## [Work request]
Looking at the records below, please work out how many lines contain the word "document" and give the number alone.

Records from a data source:
══════

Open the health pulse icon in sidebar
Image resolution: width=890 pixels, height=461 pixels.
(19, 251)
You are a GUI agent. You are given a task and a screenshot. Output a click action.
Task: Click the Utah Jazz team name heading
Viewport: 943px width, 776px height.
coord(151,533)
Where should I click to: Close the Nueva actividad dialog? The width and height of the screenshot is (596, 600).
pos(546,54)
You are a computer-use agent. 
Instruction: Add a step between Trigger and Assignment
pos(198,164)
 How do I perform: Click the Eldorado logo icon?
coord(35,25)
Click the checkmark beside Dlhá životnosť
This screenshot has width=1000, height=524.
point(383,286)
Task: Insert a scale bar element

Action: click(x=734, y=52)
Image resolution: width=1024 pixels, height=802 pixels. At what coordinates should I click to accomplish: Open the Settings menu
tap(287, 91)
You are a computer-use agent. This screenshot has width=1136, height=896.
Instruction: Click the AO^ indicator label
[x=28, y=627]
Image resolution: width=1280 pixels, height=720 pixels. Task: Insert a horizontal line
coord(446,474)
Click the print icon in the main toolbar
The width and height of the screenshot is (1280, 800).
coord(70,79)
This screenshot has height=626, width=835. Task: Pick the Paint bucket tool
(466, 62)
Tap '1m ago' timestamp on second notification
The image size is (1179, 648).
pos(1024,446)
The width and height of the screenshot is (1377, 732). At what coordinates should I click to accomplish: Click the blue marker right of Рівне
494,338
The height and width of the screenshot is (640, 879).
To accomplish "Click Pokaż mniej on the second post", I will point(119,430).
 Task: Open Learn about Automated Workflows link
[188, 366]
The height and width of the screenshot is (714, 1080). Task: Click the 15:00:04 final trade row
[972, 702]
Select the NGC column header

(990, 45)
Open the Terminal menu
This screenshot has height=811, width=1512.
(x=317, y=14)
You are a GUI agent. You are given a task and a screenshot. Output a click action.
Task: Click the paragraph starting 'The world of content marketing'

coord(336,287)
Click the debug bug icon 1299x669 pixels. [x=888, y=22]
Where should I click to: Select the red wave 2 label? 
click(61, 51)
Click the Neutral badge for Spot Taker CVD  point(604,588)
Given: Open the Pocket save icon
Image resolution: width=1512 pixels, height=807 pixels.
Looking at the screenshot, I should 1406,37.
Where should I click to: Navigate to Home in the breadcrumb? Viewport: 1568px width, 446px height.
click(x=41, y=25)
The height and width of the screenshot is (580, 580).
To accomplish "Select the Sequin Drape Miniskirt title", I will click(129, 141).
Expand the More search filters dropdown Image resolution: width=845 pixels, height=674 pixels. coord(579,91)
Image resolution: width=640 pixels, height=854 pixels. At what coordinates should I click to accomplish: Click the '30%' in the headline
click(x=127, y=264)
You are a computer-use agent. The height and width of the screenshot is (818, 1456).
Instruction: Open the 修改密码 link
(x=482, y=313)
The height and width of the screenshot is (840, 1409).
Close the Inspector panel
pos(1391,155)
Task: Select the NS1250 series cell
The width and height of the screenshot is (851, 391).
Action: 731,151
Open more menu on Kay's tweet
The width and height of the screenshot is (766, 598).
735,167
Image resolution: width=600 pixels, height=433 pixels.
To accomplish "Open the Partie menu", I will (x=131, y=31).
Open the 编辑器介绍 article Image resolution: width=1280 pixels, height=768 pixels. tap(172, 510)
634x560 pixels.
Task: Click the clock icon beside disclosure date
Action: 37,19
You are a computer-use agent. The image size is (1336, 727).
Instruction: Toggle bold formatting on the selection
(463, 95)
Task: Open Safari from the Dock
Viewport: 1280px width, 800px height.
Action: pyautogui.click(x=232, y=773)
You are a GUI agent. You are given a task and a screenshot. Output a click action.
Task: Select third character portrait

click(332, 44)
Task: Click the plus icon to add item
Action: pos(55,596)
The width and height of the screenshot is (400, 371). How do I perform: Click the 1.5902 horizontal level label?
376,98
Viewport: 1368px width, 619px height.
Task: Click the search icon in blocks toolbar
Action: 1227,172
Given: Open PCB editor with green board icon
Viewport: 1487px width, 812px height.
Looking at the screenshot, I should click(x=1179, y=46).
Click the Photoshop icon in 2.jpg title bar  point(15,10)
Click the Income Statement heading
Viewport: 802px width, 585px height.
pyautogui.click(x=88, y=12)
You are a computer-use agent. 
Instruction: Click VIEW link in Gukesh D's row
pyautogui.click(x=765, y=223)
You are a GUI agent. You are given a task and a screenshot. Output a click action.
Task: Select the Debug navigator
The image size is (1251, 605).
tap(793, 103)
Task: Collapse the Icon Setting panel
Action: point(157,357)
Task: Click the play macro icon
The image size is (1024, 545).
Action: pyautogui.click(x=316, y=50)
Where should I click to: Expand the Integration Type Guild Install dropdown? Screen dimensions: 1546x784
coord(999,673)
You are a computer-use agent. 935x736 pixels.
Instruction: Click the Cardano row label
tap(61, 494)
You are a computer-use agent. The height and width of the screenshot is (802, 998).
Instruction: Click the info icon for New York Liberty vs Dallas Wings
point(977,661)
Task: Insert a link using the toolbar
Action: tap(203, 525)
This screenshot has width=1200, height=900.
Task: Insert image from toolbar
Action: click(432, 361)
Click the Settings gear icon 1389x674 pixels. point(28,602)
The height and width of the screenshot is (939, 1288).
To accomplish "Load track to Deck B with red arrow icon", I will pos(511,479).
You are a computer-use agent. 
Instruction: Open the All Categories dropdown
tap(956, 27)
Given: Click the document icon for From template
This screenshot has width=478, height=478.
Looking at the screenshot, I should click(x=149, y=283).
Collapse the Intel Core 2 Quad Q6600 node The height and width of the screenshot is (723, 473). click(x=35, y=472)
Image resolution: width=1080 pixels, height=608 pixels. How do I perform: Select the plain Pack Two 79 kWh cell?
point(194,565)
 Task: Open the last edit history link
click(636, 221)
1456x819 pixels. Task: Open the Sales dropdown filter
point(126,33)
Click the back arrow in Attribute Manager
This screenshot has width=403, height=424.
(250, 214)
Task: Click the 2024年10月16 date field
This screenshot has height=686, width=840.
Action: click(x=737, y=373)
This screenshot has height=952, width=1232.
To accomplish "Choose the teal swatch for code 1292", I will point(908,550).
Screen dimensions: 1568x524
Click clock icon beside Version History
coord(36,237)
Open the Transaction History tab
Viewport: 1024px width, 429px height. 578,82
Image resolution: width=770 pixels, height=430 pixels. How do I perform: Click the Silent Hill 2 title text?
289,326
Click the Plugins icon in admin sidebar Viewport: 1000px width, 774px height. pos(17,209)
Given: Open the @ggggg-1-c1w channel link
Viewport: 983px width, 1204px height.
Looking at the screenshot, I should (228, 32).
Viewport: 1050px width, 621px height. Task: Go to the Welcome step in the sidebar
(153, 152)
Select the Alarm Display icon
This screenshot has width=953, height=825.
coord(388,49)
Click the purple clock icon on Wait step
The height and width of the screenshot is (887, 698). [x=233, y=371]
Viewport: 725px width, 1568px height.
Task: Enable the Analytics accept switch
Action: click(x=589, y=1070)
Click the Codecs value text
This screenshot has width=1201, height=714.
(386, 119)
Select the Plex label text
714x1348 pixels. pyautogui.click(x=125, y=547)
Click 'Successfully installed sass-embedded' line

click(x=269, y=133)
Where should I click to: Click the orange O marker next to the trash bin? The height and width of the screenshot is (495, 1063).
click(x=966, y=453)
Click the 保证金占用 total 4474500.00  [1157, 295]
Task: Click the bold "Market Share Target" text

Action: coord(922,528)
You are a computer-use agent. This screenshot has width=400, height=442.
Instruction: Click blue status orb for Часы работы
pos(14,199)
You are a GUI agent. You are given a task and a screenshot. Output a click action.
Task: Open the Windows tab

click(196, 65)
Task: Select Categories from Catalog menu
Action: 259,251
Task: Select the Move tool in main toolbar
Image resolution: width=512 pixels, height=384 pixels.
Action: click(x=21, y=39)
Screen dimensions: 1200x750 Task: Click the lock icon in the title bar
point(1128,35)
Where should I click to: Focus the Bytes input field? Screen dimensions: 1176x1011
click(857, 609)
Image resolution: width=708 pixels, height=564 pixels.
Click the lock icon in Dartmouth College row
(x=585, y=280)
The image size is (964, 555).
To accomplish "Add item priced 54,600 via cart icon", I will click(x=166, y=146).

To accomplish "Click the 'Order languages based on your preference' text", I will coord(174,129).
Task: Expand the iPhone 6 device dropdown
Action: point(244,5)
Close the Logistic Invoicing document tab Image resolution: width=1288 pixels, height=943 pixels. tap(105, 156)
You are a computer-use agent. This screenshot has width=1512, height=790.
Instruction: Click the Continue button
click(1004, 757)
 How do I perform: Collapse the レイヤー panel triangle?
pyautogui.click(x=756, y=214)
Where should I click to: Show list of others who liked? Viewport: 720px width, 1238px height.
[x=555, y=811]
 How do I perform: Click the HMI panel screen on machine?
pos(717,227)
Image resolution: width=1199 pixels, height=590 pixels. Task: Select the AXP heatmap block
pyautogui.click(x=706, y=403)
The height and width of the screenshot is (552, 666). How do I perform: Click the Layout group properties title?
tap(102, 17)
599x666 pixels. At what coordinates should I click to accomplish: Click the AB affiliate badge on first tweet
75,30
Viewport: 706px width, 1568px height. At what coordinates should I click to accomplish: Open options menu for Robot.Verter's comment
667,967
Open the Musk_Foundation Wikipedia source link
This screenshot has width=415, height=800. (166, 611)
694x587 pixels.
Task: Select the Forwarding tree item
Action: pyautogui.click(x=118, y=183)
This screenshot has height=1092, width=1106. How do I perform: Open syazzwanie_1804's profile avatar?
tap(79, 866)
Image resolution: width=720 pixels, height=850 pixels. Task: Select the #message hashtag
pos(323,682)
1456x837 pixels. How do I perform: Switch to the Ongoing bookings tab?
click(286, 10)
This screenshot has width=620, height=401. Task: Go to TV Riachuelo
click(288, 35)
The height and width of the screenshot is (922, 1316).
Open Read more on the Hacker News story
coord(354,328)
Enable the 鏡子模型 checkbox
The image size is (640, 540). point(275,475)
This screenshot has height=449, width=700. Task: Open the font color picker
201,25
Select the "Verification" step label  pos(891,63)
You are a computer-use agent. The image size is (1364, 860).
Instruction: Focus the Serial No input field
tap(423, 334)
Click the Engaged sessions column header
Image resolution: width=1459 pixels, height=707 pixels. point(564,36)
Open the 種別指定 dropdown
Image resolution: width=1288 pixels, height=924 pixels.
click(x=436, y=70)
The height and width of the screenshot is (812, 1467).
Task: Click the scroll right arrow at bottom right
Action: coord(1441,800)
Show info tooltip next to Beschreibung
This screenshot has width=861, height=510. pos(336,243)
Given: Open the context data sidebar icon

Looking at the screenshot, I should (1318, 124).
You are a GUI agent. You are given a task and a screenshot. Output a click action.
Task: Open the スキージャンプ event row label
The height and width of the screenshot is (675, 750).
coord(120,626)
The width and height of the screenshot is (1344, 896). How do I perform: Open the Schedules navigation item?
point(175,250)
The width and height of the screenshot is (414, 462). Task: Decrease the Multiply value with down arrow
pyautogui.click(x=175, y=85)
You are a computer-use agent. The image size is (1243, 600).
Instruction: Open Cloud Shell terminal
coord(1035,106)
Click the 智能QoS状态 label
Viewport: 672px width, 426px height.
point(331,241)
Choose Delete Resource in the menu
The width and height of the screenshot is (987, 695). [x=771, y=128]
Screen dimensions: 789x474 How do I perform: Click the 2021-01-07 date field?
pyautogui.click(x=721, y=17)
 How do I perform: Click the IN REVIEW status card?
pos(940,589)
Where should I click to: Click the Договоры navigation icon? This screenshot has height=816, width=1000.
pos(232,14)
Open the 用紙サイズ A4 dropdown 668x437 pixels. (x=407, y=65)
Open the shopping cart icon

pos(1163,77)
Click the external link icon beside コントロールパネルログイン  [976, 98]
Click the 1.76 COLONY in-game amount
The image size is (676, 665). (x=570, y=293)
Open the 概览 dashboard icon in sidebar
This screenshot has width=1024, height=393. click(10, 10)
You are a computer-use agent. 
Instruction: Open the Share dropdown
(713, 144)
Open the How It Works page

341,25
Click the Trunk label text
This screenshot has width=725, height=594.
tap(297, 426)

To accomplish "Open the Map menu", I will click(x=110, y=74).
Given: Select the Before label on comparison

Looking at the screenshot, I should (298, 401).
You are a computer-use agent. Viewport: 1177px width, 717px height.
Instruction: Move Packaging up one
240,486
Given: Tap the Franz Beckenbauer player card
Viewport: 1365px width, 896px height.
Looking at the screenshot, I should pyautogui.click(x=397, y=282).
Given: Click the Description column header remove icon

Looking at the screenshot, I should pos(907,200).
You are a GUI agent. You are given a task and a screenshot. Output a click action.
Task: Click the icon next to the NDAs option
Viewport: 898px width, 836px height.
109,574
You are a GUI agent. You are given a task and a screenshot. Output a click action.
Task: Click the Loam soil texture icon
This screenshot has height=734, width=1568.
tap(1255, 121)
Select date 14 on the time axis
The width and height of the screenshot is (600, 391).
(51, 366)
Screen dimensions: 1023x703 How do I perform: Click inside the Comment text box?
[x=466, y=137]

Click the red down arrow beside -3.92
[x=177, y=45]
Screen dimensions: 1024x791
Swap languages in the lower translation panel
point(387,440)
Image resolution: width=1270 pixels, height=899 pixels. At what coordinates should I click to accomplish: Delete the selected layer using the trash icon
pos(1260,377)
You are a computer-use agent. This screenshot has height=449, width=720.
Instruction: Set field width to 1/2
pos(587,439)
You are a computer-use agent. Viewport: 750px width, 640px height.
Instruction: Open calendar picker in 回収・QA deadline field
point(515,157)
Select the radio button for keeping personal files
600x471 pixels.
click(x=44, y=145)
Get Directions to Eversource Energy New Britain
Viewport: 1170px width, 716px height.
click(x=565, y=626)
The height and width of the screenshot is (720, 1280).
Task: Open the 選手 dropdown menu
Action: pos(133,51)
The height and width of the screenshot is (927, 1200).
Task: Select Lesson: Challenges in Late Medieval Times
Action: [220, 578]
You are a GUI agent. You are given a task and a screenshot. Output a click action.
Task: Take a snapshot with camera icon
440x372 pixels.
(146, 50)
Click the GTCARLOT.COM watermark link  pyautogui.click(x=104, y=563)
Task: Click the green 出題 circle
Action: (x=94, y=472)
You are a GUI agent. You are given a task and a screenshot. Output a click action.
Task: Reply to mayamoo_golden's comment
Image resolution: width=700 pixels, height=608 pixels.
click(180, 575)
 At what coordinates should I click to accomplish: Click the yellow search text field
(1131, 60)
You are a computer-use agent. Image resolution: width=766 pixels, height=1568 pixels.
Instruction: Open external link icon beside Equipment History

══════

## [Answer to this task]
2